小児期、思春期

4 熱中症について

最近では、毎年夏になると熱中症が話題となっています。

熱中症は高温環境下における生体の適応障害の総称であり、軽症、中等症、重症に分類されています。

日常の小児医療において、マスコミで報道されている患児の大部分は軽症例です。軽症は「熱痙攣」とも呼ばれ、体温上昇はないか軽度であり、もちろん臓器障害はありません。暑さによる末梢血管の拡張がおこり、一過性の血圧低下に伴う「めまい」や「立ちくらみ」などの症状、筋肉の有痛性痙攣などです。

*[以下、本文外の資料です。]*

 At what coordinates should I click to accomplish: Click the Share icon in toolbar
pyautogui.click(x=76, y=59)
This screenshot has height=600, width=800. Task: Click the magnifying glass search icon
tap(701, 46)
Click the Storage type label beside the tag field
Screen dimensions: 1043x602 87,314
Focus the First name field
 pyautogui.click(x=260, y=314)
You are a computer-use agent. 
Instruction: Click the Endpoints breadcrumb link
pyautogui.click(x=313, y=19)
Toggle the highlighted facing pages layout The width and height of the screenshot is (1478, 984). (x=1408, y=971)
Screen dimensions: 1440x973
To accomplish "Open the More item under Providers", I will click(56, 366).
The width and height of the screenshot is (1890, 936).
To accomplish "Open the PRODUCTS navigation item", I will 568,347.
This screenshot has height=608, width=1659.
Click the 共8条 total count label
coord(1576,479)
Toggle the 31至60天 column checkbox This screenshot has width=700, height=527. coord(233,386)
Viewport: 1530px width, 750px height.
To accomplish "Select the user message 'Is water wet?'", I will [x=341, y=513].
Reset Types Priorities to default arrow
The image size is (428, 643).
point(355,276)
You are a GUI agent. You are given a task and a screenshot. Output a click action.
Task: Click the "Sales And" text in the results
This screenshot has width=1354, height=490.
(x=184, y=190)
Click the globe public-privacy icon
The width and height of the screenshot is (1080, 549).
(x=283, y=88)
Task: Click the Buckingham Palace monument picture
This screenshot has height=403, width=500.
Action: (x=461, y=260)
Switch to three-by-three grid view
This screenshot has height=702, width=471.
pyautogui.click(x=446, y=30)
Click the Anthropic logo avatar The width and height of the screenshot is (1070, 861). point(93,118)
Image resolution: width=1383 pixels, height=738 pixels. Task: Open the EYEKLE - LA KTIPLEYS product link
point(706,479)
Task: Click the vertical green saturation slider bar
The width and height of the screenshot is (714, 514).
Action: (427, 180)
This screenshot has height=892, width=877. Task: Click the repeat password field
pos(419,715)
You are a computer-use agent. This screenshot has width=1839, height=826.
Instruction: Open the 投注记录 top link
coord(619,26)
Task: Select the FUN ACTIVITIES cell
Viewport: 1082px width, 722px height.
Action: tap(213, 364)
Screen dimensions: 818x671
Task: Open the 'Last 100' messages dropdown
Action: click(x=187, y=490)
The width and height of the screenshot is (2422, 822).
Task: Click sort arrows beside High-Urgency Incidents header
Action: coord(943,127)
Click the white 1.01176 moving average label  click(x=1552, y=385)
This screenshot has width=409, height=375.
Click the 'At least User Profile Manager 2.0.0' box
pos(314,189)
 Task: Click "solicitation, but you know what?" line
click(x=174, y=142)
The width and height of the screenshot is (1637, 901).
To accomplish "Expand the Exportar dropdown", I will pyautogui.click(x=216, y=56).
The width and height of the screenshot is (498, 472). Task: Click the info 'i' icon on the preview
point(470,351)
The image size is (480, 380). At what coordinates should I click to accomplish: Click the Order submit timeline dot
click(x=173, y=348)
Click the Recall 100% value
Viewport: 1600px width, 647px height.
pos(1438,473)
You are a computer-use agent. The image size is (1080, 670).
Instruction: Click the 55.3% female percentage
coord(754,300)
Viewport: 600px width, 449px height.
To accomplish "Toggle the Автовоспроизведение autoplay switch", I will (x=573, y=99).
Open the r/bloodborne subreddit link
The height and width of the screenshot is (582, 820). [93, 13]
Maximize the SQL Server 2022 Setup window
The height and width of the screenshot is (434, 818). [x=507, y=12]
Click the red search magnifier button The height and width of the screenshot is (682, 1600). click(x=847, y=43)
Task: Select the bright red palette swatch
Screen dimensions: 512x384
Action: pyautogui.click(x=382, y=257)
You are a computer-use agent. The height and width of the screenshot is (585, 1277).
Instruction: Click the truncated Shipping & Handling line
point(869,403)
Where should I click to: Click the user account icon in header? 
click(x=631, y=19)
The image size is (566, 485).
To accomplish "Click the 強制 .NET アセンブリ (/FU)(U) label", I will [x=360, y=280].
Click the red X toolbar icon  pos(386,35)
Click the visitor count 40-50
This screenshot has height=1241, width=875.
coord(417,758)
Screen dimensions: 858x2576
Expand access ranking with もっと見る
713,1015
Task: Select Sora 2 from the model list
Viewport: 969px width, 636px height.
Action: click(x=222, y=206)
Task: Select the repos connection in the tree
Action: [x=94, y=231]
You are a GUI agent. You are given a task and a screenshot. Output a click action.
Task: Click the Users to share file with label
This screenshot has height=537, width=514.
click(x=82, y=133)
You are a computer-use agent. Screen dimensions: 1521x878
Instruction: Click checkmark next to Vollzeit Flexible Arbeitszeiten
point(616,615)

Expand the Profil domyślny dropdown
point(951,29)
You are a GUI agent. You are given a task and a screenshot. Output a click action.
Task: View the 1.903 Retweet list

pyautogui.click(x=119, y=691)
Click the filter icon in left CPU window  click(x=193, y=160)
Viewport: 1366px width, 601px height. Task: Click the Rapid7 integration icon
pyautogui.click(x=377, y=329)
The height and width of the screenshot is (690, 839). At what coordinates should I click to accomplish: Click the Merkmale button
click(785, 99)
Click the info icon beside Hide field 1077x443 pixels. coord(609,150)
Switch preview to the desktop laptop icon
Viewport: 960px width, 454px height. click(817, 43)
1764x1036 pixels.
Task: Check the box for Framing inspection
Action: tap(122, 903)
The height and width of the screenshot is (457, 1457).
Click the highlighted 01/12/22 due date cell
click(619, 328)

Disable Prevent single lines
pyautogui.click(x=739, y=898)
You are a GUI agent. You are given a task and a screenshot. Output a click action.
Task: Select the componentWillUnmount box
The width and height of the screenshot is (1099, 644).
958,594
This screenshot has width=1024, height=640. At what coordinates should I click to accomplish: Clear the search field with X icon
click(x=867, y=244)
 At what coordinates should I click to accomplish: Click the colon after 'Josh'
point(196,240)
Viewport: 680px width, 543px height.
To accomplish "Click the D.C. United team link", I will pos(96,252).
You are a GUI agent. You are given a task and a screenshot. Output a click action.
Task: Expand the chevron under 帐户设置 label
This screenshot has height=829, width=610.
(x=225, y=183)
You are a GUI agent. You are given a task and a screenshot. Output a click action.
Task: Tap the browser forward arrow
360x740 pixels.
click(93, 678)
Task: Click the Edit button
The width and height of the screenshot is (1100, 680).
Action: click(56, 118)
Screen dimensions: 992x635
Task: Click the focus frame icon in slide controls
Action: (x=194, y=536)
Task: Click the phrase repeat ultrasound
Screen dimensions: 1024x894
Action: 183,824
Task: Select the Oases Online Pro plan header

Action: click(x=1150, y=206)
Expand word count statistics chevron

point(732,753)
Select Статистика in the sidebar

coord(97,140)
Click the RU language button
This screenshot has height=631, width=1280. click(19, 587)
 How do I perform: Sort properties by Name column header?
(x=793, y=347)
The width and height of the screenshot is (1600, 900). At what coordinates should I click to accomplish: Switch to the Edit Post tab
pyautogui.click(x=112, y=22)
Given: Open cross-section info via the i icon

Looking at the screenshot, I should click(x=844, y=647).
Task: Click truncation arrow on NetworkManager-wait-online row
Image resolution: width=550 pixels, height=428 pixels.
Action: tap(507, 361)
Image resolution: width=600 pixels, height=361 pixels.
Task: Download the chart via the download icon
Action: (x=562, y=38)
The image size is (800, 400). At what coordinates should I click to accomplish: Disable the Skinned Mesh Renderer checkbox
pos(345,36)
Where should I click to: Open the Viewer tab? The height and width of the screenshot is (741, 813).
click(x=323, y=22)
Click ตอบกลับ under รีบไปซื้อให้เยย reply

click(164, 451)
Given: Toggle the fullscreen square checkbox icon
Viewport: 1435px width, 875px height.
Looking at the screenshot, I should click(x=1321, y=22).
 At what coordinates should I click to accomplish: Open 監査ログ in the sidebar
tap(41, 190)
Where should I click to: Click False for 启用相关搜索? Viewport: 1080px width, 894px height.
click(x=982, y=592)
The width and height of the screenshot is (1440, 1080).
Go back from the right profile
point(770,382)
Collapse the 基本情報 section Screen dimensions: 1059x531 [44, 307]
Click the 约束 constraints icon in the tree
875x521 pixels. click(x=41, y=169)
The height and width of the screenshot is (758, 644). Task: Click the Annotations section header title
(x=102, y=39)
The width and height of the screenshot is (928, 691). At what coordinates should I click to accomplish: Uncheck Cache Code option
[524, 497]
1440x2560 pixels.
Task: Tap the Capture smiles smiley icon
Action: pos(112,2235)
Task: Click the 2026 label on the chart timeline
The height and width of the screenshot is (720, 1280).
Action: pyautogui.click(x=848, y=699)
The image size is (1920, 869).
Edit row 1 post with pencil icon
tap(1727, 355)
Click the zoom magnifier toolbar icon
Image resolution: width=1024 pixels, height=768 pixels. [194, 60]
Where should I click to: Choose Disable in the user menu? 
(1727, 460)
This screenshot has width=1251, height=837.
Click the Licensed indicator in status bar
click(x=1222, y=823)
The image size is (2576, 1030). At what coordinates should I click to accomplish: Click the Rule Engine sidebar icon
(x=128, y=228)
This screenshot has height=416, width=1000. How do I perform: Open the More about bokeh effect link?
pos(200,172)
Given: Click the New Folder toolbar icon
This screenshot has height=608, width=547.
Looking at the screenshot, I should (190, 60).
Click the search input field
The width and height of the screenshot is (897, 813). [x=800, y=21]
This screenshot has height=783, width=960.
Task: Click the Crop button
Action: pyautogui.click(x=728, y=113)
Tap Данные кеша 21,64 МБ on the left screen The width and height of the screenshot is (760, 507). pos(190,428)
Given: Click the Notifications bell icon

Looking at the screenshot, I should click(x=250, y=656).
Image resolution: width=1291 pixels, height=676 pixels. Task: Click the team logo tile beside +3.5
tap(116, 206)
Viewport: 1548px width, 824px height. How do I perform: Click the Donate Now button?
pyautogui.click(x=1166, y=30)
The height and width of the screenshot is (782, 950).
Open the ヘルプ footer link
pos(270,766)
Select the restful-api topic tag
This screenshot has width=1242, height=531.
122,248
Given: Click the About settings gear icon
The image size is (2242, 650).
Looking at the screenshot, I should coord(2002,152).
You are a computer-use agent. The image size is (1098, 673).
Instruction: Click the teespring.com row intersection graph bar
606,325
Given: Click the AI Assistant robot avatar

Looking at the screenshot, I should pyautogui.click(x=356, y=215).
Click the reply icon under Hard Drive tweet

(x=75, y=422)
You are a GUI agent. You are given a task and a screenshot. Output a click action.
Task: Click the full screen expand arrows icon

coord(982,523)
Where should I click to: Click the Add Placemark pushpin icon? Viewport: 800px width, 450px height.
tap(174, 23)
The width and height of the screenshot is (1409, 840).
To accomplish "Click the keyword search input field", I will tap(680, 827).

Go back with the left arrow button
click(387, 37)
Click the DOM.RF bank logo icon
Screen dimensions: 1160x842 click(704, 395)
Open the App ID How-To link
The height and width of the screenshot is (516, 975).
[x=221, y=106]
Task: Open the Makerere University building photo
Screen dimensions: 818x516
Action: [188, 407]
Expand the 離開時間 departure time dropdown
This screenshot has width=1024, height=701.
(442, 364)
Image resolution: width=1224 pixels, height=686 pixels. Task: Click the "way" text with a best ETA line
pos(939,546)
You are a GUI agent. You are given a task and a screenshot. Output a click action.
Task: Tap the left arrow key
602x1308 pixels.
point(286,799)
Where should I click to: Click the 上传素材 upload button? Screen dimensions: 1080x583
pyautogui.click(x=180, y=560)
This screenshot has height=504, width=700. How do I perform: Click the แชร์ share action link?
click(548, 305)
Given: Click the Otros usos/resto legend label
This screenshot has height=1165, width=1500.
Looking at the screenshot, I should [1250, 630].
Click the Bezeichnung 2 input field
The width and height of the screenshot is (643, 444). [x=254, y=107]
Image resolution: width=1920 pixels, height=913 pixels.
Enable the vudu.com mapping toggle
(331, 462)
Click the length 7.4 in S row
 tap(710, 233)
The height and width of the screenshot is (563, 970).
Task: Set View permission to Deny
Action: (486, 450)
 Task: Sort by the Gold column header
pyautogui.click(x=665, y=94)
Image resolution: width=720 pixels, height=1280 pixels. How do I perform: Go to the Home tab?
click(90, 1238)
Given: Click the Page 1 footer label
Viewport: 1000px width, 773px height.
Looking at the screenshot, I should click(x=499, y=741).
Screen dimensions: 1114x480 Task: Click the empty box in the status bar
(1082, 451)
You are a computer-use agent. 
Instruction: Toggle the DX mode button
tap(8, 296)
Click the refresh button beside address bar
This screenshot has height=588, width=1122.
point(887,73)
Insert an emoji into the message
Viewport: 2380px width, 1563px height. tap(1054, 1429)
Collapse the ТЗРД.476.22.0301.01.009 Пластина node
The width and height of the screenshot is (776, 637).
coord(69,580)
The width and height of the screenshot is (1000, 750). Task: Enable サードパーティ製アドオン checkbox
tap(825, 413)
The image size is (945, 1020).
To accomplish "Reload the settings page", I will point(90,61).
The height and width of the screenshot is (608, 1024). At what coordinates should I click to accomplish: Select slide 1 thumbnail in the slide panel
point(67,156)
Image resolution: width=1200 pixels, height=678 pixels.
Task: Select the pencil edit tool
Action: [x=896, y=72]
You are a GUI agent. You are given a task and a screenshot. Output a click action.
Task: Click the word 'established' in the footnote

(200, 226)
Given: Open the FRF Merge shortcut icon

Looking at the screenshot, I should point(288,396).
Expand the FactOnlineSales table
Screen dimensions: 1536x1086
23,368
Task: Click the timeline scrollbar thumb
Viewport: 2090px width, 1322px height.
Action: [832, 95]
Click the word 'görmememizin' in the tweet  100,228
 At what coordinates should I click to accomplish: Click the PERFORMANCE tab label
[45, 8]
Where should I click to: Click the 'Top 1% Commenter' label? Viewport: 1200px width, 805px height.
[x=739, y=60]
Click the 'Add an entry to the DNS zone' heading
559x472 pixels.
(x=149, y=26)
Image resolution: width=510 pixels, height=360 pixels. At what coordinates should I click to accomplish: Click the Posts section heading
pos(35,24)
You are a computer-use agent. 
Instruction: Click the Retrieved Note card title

中等症は「熱疲労」とも呼ばれ、大量発汗による脱水と電解質喪失による末梢性循環不全で、40℃以下の体温上昇と頭痛、疲労感、筋力低下、悪心、嘔吐、ショック症状などの多彩な症状を示します。

重症は「熱射病」と言われ、体温調節機構の破綻により体温上昇は40℃を超えます。全身臓器が障害され、中枢性神経症状や血液凝固障害などをきたし、致死率が高いために集中治療室での治療が必要です。

熱中症は予防が可能な疾患です。炎天下での活動の場合には必ず運動の前に十分な睡眠と水分をとります。半袖半ズボンで帽子をかぶって20~30分おきに休憩をとり、その際に水分補給をするようにします。子供たちの運動活動の指導者が、このようなポイントを心がけていれば熱中症の予防は可能でしょう。

屋外での運動習慣、十分な睡眠時間の確保ができる環境、規則正しい生活リズム、適切な栄養摂取などが満たされていることが大事だと思います。

体育館などのように直接には強い日光に当たらなくとも、風通しの悪い場所では発汗が抑制されて熱中症になることがありますので注意が必要です。

日常的に屋外での遊びを全くせずに室内でゲームばかりしていたり、睡眠時間が足りない場合や極端な偏食による貧血などがあると、運動会の練習時などに熱中症症状が出やすいと考えられます。同じ環境で運動している集団の中で体力が低下している個体から、症状が出やすいのだと思います。熱中症予防の基本は、規則正しい生活が大事だと思います。